WRITTEN PROBLEM:
In the article on the US and UK strikes in Yemen, by what standard does Edmund Fitton-Brown say the operation will be judged, and why?

DOCUMENT SECTION:
* start *

With the second wave of joint US and UK attacks on multiple Houthi targets in Yemen on Tuesday, Edmund Fitton-Brown also warned of the risk of “miscalculation”, escalating to war between Tehran and Washington.

“The one thing is absolutely clear as the Houthi attacks won't stop but the strategic objective is to give shipping confidence that it can safely pass through the Red Sea,” he said. “This operation will be judged on whether that confidence is re-established or not.”

The US and UK struck eight Houthi military sites in Yemen on Monday in the latest attempt to stop the Iran-backed rebel group from launching attacks on Red Sea shipping.

A barrage of about 30 Tomahawk land-attack missiles, precision-guided munitions and drone strikes hit Houthi weapons-storage facilities and missiles.

British fighter jets dropped precision-guided bombs on two sites near a Sanaa airfield, in what was the UK's second involvement in anti-Houthi strikes.

Britain’s Prime Minister Rishi Sunak warned the Houthis that if the attacks continued “the United Kingdom will not hesitate to respond again in self-defence”.

* end *

INFORMATION GIVEN:
* start *

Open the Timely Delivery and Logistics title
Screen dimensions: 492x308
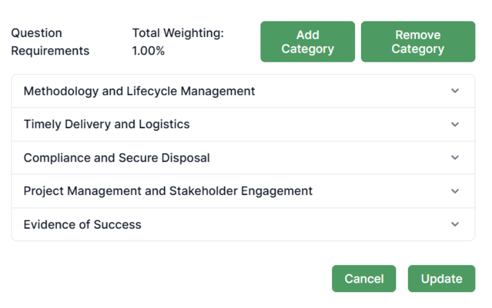point(107,124)
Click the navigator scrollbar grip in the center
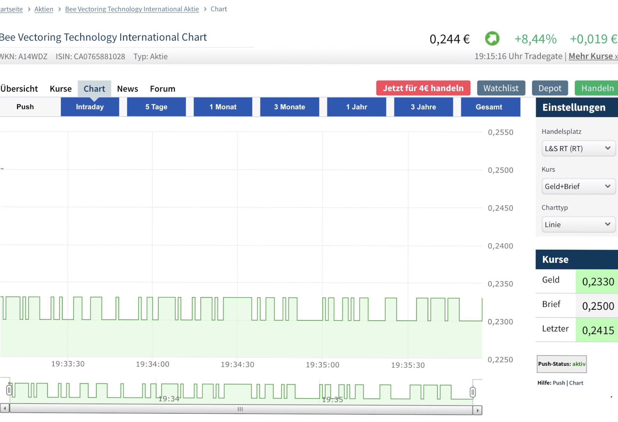The image size is (618, 422). pos(240,409)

* end *

REPLY TO THE EXERCISE:
He says it will be judged by whether shipping's confidence that it can safely pass through the Red Sea is re-established. That is the standard because giving shipping that confidence is the operation's strategic objective, given that the Houthi attacks won't stop.